*** Excerpted text Section Begins ***

Re: Dead/not dead?

From: Ben Crick (ben.crick@argonet.co.uk)
Date: Thu Jun 26 1997 - 12:03:24 EDT


On Wed 25 Jun 97 (18:57:52 +0000), john.m.moe-1@tc.umn.edu wrote:
> I can't find who in the text you are describing as "professional
> morticians." But assuming they were there it wouldn't be the only
> time professional morticians made a misdiagnosis and buried someone
> alive would it?

 Well, no; but nowadays no interment can take place without a death certificate from a registered mediacal practitioner; and no cremation can take place
 without death certificates from *two* *independent* registered medical
 practitioners. You can't do an autopsy on ashes!

 Alfred Edersheim, in his /Life and Times of Jesus the Messiah/, London
 New York & Bombay, 1900, vol I pp 616-634, has a lengthy but authoritative
 discussion of the problems raised by the episodes of the raising of
 Jairus' daughter and the healing of the woman who touched the hem of His
 garment. I'll try and pick out the salient points.

*** Excerpted text Section Ends ***
*** Provided information Section Begins ***

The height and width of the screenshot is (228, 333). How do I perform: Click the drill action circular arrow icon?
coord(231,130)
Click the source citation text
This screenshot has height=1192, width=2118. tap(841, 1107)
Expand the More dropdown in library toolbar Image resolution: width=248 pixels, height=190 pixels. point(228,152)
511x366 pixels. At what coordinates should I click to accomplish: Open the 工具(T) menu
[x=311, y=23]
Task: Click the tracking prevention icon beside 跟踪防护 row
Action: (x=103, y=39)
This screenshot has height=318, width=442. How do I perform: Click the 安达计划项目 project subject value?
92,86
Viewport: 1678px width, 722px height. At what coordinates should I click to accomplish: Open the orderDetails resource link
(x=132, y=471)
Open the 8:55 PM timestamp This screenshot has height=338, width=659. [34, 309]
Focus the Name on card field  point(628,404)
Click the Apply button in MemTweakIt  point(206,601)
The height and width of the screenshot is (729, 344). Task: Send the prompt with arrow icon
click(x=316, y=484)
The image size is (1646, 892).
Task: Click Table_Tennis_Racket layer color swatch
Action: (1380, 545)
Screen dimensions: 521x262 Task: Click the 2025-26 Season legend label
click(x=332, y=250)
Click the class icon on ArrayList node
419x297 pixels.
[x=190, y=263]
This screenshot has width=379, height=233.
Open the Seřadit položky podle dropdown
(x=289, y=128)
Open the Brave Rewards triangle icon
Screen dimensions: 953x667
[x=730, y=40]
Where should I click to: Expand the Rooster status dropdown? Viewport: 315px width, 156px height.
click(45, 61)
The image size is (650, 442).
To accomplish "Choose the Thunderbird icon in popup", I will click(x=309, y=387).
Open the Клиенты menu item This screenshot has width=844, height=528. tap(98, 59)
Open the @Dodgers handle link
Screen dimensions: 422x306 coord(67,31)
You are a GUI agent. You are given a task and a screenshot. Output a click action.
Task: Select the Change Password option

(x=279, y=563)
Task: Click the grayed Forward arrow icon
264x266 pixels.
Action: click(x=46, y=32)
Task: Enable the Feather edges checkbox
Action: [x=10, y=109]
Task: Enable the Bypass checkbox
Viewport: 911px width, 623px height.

*** Provided information Section Ends ***

Complete the following:
1. Answer from the message:
(a) Who sent it?
(b) How many independent registered medical practitioners must provide death certificates before a cremation can take place?
(c) Which two episodes does Edersheim's discussion cover?
2. Translate this sentence from the message into French: "I'll try and pick out the salient points."
Answer using only the message, not the entries.

Answers to the exercise:
1.
(a) Ben Crick.
(b) Two.
(c) The raising of Jairus' daughter and the healing of the woman who touched the hem of His garment.

2. J'essaierai de dégager les points essentiels.